1

I have about 60k file stored in HDFS, each file size is in range of kilo bytes 4kb-70kb. Am trying to process them by performing regex search on specific files I know yet, the processing takes too long, and it seems not right ...

the spark job is run on yarn

Hardware specs : 3 nodes, each has 4 core and 15G RAM

targeted_files = sc.broadcast(sc.textFile(doc).collect()) # 3 files

#hdfs://hadoop.localdomain/path/to/directory/ contains ~60K files
df = sc.wholeTextFiles(
    "hdfs://hadoop.localdomain/path/to/directory/").filter(
    lambda pairRDD: ntpath.basename(pairRDD[0]) in targeted_files.value)

print('Result : ', df.collect()) #when I run this step alone, took 15 mins to finish

df = df.map(filterMatchRegex).toDF(['file_name', 'result']) # this takes ~hour and still doesn't finish

would be using HDFS, spark for this task is correct ? also I thought in worst case scenario the processing time would be equal to threading approach using java ... what am I doing wrong ?
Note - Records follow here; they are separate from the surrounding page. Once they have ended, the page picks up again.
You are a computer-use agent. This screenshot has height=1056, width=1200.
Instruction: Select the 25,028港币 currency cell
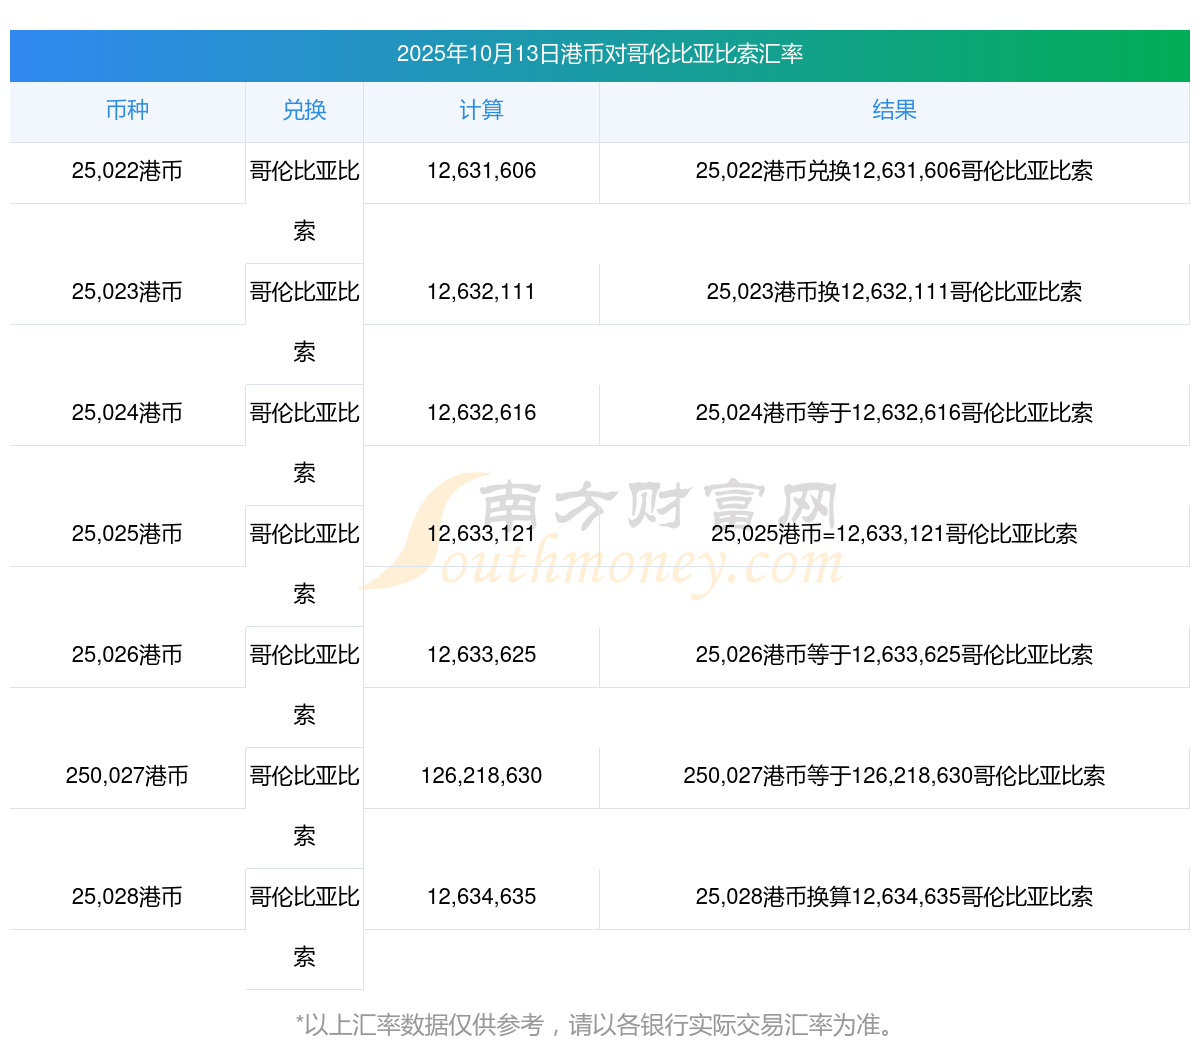(127, 897)
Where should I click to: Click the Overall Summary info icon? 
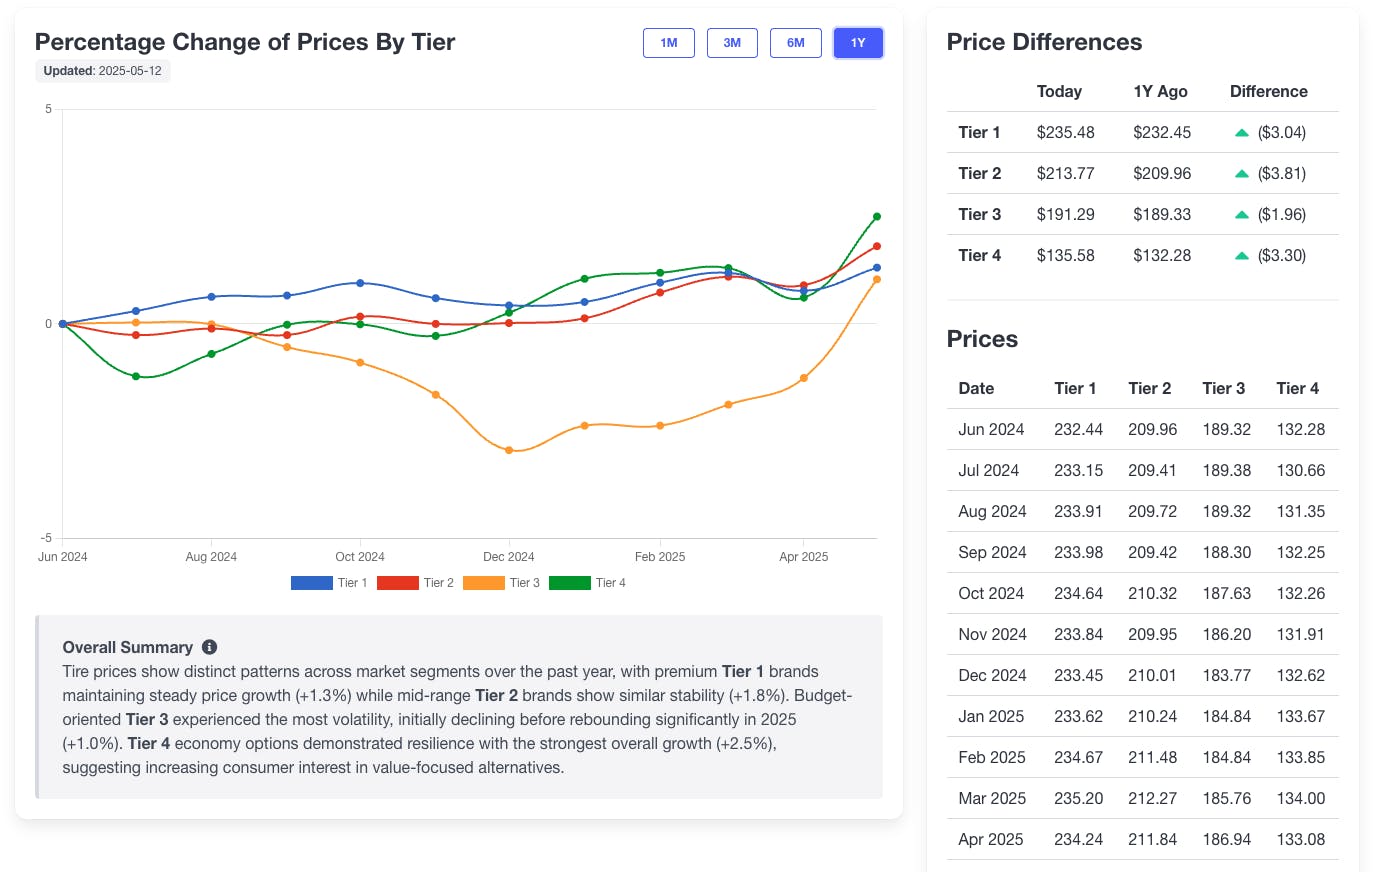209,647
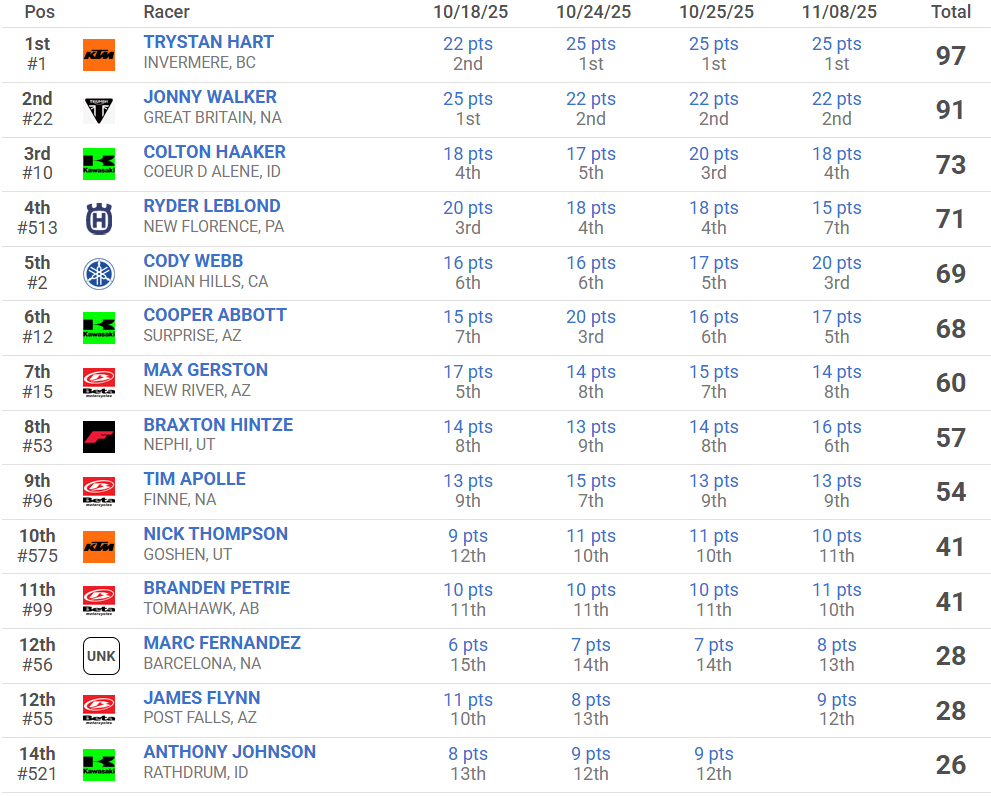Click the Kawasaki logo beside Colton Haaker

coord(99,163)
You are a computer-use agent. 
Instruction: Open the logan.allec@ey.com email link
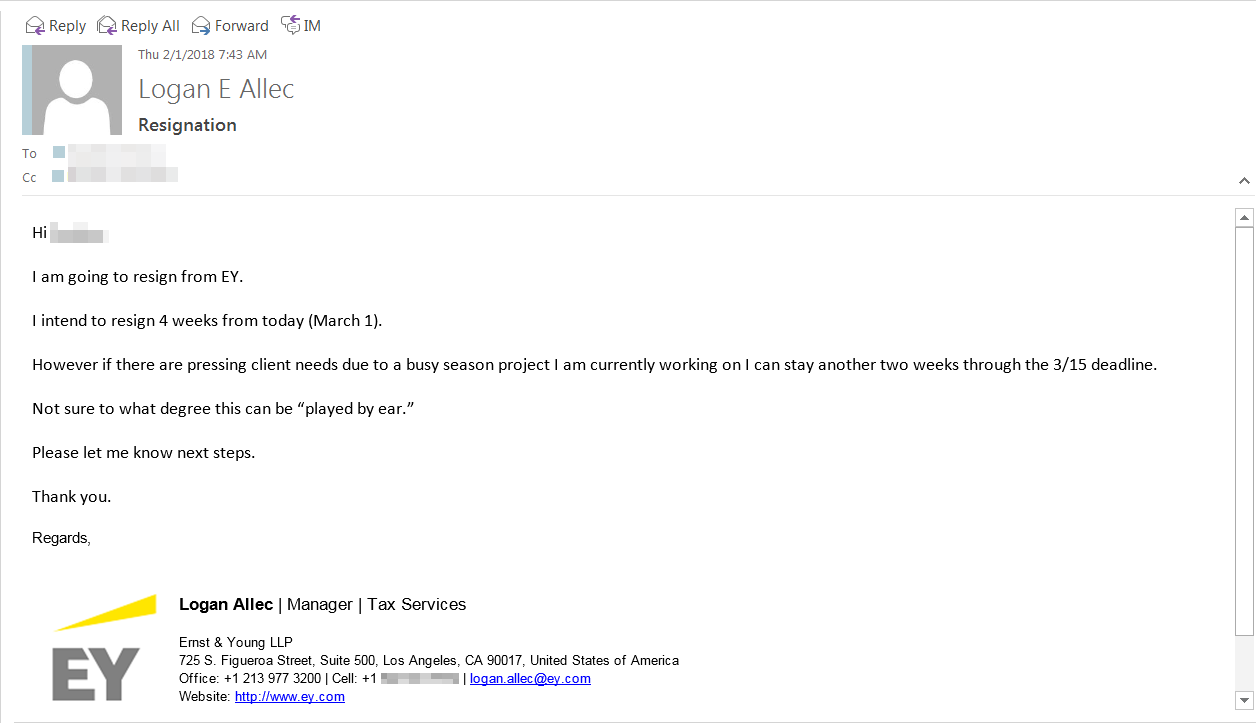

I came across this link which addresses the same problem, but am not sure how to handle it in pyspark it seems all/most of time taken during reading files from HDFS, is there a better way to read/store small files and process them with spark ?

Exorcismus
  • 2,243
  • 1
  • 35
  • 68

3 Answers3

1

It doesn't seem like a right use case of spark to be honest. Your dataset is pretty small, 60k * 100k = 6 000 mB = 6 GB, which is within reason of being run on a single machine. Spark and HDFS add material overhead to processing, so the "worst case" is going to be clearly slower than a multi-threaded approach on a single machine. In general, parallelization on a single machine (multi-threading) will be faster than parallelizing over a cluster of nodes (Spark)

information_interchange
  • 2,538
  • 6
  • 31
  • 49
0

In general the best tool to do search in a Hadoop setting is SOLR. It is optimized for searching, so though a tool like spark can get the job done you will never expect similar performance.

Dennis Jaheruddin
  • 21,208
  • 8
  • 66
  • 122
  • will SOLR provide parallel processing for multiple files? – Exorcismus Jul 31 '19 at 15:28
  • @Exorcismus SOLR is indeed built to scale massively, so it can certainly work in parallel. However, upon reviewing the other answers, I must also say that if your total dataset is only a few GB, it feels a bit odd to use a multi-node setup. – Dennis Jaheruddin Aug 01 '19 at 08:11
  • @Exorcismus Also note that solr will not read the files raw from HDFS whenever you want to do something, which may well be the bottleneck that you are hitting. – Dennis Jaheruddin Aug 01 '19 at 08:12
0

Try df.coalesce(20) after loading to decrease the number of partitions and keep their size about ~128MB. Perform transformations and actions afterwards.